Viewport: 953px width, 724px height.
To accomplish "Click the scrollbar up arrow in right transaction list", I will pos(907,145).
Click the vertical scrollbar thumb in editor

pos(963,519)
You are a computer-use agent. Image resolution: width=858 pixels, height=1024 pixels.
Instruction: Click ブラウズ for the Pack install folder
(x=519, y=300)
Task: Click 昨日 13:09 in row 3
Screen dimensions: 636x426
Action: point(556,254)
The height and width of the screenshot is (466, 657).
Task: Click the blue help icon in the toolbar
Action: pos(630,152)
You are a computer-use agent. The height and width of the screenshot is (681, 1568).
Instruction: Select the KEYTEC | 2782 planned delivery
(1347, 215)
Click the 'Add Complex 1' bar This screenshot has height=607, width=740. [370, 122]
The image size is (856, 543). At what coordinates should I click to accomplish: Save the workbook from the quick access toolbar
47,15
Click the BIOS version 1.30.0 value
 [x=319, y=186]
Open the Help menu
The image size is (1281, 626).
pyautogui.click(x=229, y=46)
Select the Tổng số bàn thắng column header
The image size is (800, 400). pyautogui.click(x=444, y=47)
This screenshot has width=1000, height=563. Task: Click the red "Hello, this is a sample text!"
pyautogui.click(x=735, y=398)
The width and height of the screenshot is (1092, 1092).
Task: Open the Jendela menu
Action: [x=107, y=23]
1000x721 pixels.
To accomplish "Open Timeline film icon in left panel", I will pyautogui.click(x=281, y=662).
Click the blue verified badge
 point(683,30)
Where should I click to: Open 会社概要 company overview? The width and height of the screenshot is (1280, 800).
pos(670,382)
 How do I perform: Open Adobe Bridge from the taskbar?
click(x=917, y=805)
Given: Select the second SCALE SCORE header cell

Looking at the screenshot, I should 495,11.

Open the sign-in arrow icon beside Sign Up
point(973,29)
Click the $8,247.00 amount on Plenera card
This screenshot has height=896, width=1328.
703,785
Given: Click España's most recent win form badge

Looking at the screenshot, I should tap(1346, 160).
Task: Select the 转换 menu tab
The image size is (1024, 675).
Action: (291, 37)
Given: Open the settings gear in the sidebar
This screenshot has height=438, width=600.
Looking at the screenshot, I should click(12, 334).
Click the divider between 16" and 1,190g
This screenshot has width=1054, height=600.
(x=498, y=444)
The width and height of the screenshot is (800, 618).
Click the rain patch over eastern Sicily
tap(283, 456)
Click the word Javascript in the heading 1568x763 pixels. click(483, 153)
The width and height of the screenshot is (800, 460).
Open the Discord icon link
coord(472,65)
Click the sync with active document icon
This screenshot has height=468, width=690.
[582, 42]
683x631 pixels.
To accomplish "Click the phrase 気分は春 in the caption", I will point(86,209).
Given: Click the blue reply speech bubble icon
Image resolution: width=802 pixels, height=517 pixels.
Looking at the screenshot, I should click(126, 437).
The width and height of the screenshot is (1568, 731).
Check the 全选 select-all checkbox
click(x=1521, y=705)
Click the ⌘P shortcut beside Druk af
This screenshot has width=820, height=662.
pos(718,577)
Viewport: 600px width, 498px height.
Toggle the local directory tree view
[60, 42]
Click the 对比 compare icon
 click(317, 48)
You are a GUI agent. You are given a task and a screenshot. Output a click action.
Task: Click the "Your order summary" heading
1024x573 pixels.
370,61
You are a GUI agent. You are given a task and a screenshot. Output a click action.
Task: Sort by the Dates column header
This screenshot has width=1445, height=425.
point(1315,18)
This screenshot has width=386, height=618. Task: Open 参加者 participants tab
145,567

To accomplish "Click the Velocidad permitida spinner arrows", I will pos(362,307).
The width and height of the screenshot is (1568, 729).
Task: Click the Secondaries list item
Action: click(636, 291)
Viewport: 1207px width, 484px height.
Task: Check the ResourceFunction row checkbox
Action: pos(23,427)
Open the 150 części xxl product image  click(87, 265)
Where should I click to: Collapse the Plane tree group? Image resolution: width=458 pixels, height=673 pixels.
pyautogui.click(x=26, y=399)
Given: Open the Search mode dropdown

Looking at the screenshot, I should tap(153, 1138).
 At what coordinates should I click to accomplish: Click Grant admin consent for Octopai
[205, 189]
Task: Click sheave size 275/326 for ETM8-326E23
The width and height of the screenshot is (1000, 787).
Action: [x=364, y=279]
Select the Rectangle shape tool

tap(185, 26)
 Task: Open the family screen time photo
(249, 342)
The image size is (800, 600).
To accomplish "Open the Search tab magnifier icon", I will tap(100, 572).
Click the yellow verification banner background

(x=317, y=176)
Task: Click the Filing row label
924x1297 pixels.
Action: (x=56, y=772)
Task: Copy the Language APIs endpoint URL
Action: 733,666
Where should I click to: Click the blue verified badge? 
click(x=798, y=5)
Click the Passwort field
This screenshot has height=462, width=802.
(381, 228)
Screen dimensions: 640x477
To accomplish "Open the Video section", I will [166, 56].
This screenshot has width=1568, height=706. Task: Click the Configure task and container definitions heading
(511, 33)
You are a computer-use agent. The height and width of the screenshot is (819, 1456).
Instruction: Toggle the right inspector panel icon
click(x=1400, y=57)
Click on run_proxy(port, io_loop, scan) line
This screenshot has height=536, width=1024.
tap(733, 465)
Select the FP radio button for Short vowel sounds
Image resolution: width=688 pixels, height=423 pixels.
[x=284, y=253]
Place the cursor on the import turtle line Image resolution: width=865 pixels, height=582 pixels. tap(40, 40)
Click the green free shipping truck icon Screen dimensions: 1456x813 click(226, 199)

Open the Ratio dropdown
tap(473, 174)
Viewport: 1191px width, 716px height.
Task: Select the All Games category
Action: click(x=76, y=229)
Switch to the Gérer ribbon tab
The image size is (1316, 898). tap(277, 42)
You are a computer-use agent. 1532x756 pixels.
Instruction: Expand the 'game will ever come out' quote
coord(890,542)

Problem to solve
Reproduce each entry above exactly, keeping every word.

Solved exercise
Viewport: 953px width, 724px height.
To accomplish "Click the scrollbar up arrow in right transaction list", I will pos(907,145).
Click the vertical scrollbar thumb in editor

pos(963,519)
You are a computer-use agent. Image resolution: width=858 pixels, height=1024 pixels.
Instruction: Click ブラウズ for the Pack install folder
(x=519, y=300)
Task: Click 昨日 13:09 in row 3
Screen dimensions: 636x426
Action: point(556,254)
The height and width of the screenshot is (466, 657).
Task: Click the blue help icon in the toolbar
Action: pos(630,152)
You are a computer-use agent. The height and width of the screenshot is (681, 1568).
Instruction: Select the KEYTEC | 2782 planned delivery
(1347, 215)
Click the 'Add Complex 1' bar This screenshot has height=607, width=740. [370, 122]
The image size is (856, 543). At what coordinates should I click to accomplish: Save the workbook from the quick access toolbar
47,15
Click the BIOS version 1.30.0 value
 [x=319, y=186]
Open the Help menu
The image size is (1281, 626).
pyautogui.click(x=229, y=46)
Select the Tổng số bàn thắng column header
The image size is (800, 400). pyautogui.click(x=444, y=47)
This screenshot has width=1000, height=563. Task: Click the red "Hello, this is a sample text!"
pyautogui.click(x=735, y=398)
The width and height of the screenshot is (1092, 1092).
Task: Open the Jendela menu
Action: [x=107, y=23]
1000x721 pixels.
To accomplish "Open Timeline film icon in left panel", I will pyautogui.click(x=281, y=662).
Click the blue verified badge
 point(683,30)
Where should I click to: Open 会社概要 company overview? The width and height of the screenshot is (1280, 800).
pos(670,382)
 How do I perform: Open Adobe Bridge from the taskbar?
click(x=917, y=805)
Given: Select the second SCALE SCORE header cell

Looking at the screenshot, I should 495,11.

Open the sign-in arrow icon beside Sign Up
point(973,29)
Click the $8,247.00 amount on Plenera card
This screenshot has height=896, width=1328.
703,785
Given: Click España's most recent win form badge

Looking at the screenshot, I should tap(1346, 160).
Task: Select the 转换 menu tab
The image size is (1024, 675).
Action: (291, 37)
Given: Open the settings gear in the sidebar
This screenshot has height=438, width=600.
Looking at the screenshot, I should click(12, 334).
Click the divider between 16" and 1,190g
This screenshot has width=1054, height=600.
(x=498, y=444)
The width and height of the screenshot is (800, 618).
Click the rain patch over eastern Sicily
tap(283, 456)
Click the word Javascript in the heading 1568x763 pixels. click(483, 153)
The width and height of the screenshot is (800, 460).
Open the Discord icon link
coord(472,65)
Click the sync with active document icon
This screenshot has height=468, width=690.
[582, 42]
683x631 pixels.
To accomplish "Click the phrase 気分は春 in the caption", I will point(86,209).
Given: Click the blue reply speech bubble icon
Image resolution: width=802 pixels, height=517 pixels.
Looking at the screenshot, I should click(126, 437).
The width and height of the screenshot is (1568, 731).
Check the 全选 select-all checkbox
click(x=1521, y=705)
Click the ⌘P shortcut beside Druk af
This screenshot has width=820, height=662.
pos(718,577)
Viewport: 600px width, 498px height.
Toggle the local directory tree view
[60, 42]
Click the 对比 compare icon
 click(317, 48)
You are a GUI agent. You are given a task and a screenshot. Output a click action.
Task: Click the "Your order summary" heading
1024x573 pixels.
370,61
You are a GUI agent. You are given a task and a screenshot. Output a click action.
Task: Sort by the Dates column header
This screenshot has width=1445, height=425.
point(1315,18)
This screenshot has width=386, height=618. Task: Open 参加者 participants tab
145,567

To accomplish "Click the Velocidad permitida spinner arrows", I will pos(362,307).
The width and height of the screenshot is (1568, 729).
Task: Click the Secondaries list item
Action: click(636, 291)
Viewport: 1207px width, 484px height.
Task: Check the ResourceFunction row checkbox
Action: pos(23,427)
Open the 150 części xxl product image  click(87, 265)
Where should I click to: Collapse the Plane tree group? Image resolution: width=458 pixels, height=673 pixels.
pyautogui.click(x=26, y=399)
Given: Open the Search mode dropdown

Looking at the screenshot, I should tap(153, 1138).
 At what coordinates should I click to accomplish: Click Grant admin consent for Octopai
[205, 189]
Task: Click sheave size 275/326 for ETM8-326E23
The width and height of the screenshot is (1000, 787).
Action: [x=364, y=279]
Select the Rectangle shape tool

tap(185, 26)
 Task: Open the family screen time photo
(249, 342)
The image size is (800, 600).
To accomplish "Open the Search tab magnifier icon", I will tap(100, 572).
Click the yellow verification banner background

(x=317, y=176)
Task: Click the Filing row label
924x1297 pixels.
Action: (x=56, y=772)
Task: Copy the Language APIs endpoint URL
Action: 733,666
Where should I click to: Click the blue verified badge? 
click(x=798, y=5)
Click the Passwort field
This screenshot has height=462, width=802.
(381, 228)
Screen dimensions: 640x477
To accomplish "Open the Video section", I will [166, 56].
This screenshot has width=1568, height=706. Task: Click the Configure task and container definitions heading
(511, 33)
You are a computer-use agent. The height and width of the screenshot is (819, 1456).
Instruction: Toggle the right inspector panel icon
click(x=1400, y=57)
Click on run_proxy(port, io_loop, scan) line
This screenshot has height=536, width=1024.
tap(733, 465)
Select the FP radio button for Short vowel sounds
Image resolution: width=688 pixels, height=423 pixels.
[x=284, y=253]
Place the cursor on the import turtle line Image resolution: width=865 pixels, height=582 pixels. tap(40, 40)
Click the green free shipping truck icon Screen dimensions: 1456x813 click(226, 199)

Open the Ratio dropdown
tap(473, 174)
Viewport: 1191px width, 716px height.
Task: Select the All Games category
Action: click(x=76, y=229)
Switch to the Gérer ribbon tab
The image size is (1316, 898). tap(277, 42)
You are a computer-use agent. 1532x756 pixels.
Instruction: Expand the 'game will ever come out' quote
coord(890,542)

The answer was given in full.